● **Provided material**

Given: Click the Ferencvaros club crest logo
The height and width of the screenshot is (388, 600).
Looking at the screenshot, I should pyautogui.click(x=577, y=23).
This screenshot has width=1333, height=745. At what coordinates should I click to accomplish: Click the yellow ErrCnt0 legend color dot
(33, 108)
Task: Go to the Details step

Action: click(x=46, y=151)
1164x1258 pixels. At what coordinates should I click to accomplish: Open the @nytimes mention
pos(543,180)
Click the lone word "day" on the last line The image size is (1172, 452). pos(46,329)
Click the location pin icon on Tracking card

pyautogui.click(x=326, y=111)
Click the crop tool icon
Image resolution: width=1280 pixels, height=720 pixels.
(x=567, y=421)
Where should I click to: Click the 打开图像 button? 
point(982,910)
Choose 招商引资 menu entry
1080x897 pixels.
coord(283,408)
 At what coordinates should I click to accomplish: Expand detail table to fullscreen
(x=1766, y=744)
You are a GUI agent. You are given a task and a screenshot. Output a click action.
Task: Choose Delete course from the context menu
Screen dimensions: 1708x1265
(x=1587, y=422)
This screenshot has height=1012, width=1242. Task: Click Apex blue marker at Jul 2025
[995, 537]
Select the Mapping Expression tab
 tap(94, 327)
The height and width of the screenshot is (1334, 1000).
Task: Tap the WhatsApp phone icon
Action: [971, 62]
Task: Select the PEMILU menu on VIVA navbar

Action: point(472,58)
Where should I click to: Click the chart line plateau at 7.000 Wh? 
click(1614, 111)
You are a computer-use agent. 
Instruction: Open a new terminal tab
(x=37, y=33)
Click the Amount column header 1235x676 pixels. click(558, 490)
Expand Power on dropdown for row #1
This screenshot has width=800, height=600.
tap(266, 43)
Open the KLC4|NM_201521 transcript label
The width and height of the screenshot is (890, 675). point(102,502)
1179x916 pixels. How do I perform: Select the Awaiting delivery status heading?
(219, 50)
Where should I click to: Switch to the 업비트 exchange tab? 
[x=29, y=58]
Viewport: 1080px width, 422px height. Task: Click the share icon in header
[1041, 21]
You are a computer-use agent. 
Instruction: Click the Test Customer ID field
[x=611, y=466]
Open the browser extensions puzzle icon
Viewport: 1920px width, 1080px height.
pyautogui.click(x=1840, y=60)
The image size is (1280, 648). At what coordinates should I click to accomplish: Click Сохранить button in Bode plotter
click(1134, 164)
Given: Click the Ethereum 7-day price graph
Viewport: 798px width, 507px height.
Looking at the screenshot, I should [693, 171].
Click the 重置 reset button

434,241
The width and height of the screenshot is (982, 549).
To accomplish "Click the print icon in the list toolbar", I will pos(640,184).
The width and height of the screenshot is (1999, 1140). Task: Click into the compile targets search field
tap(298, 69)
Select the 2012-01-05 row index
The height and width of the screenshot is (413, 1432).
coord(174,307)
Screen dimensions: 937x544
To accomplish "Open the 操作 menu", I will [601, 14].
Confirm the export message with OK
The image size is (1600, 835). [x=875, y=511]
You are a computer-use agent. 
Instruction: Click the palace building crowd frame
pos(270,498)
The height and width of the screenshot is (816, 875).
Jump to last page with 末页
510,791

● **What is required**
In the listing above, find the line containing "Viewport: 798px width, 507px height." and the line containing "Screen dimensions: 937x544", then repeat those two lines and everything between them exactly.

● **Exercise result**
Viewport: 798px width, 507px height.
Looking at the screenshot, I should [693, 171].
Click the 重置 reset button

434,241
The width and height of the screenshot is (982, 549).
To accomplish "Click the print icon in the list toolbar", I will pos(640,184).
The width and height of the screenshot is (1999, 1140). Task: Click into the compile targets search field
tap(298, 69)
Select the 2012-01-05 row index
The height and width of the screenshot is (413, 1432).
coord(174,307)
Screen dimensions: 937x544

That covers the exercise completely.